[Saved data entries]
▽

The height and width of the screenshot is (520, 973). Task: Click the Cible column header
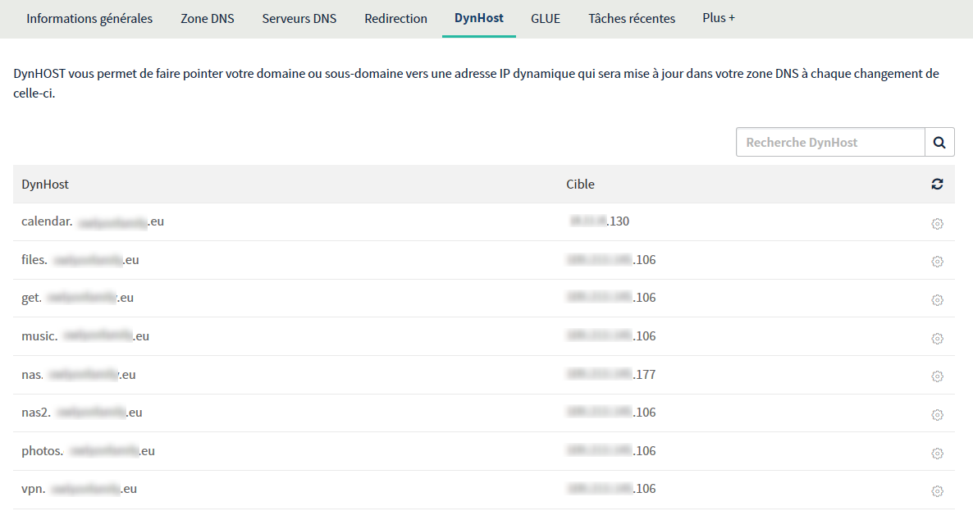tap(580, 185)
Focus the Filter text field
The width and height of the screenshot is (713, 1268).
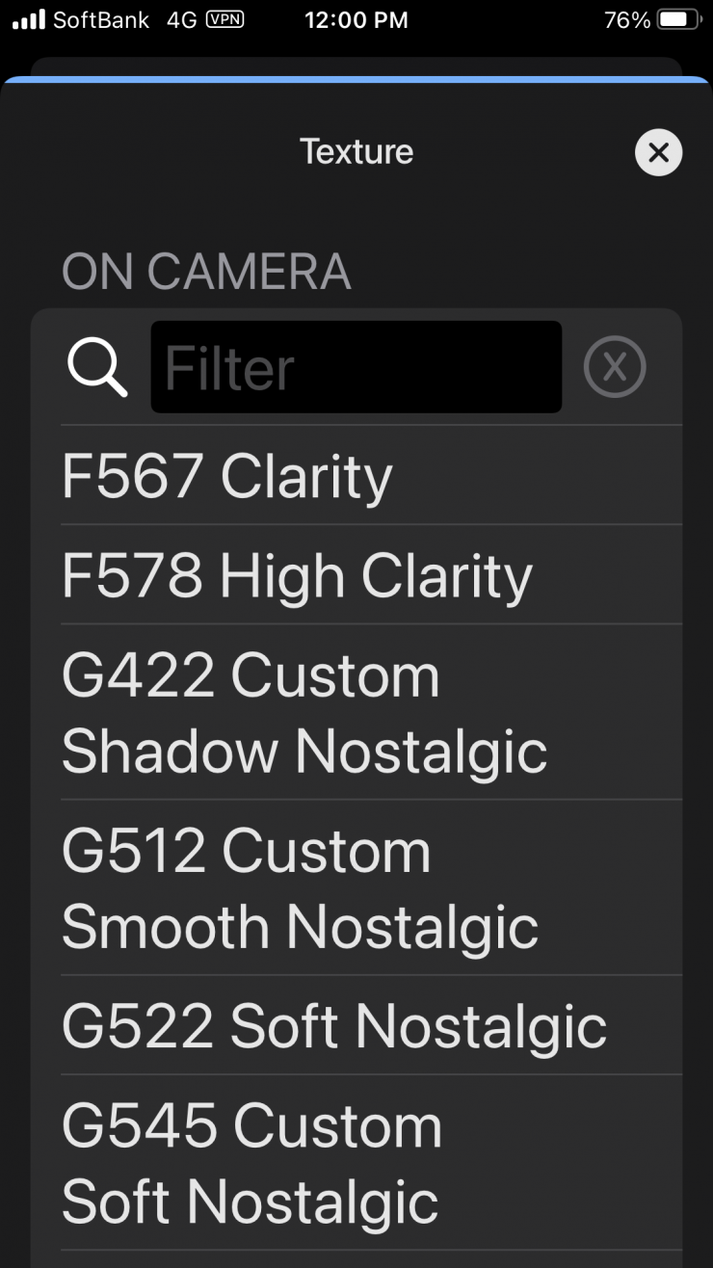point(357,367)
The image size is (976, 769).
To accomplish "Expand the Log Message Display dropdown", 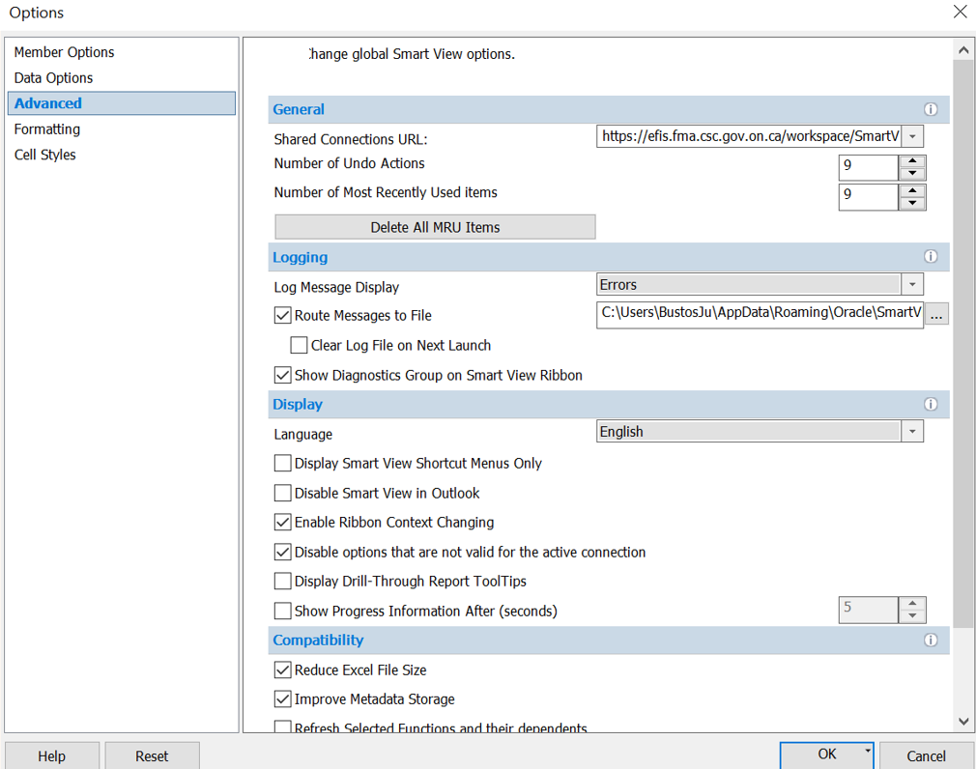I will [x=912, y=285].
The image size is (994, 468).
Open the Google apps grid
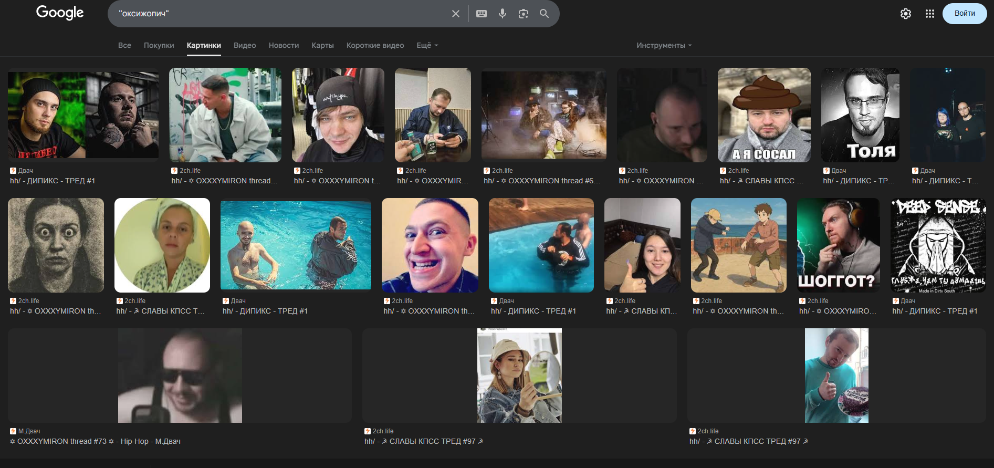pyautogui.click(x=929, y=14)
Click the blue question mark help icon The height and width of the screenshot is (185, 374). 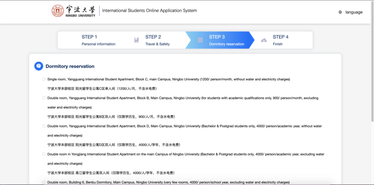click(x=38, y=66)
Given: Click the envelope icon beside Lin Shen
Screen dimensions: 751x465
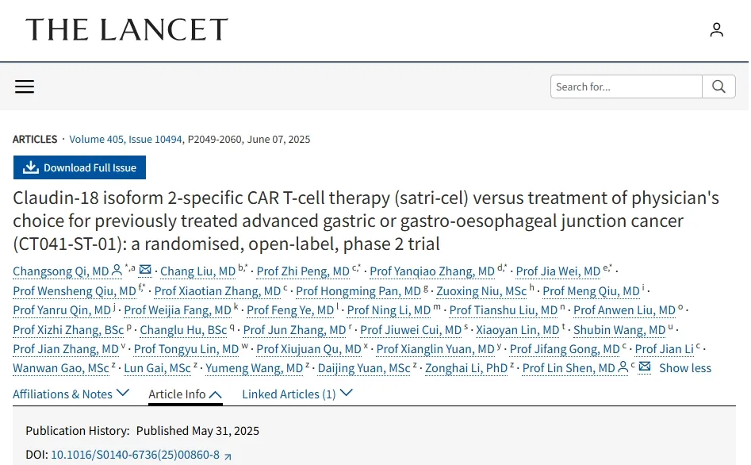Looking at the screenshot, I should 645,367.
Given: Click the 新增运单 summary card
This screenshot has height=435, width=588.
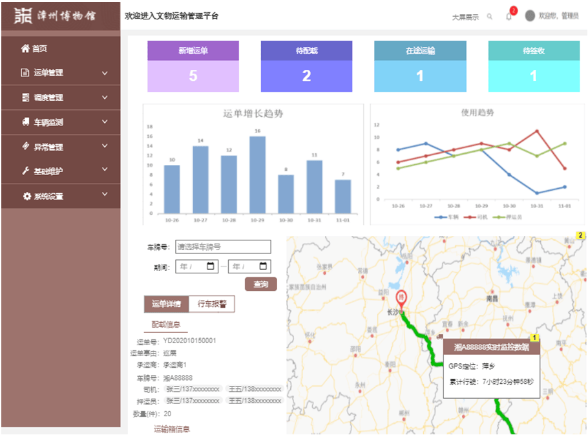Looking at the screenshot, I should 193,67.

△

Beginning at the line with "Given: Click the envelope", reproduce each line exactly through the last line of the records above, with pictures left out.

_EXPECTED ANSWER_
Given: Click the envelope icon beside Lin Shen
Screen dimensions: 751x465
Looking at the screenshot, I should 645,367.
Given: Click the 新增运单 summary card
This screenshot has height=435, width=588.
Looking at the screenshot, I should 193,67.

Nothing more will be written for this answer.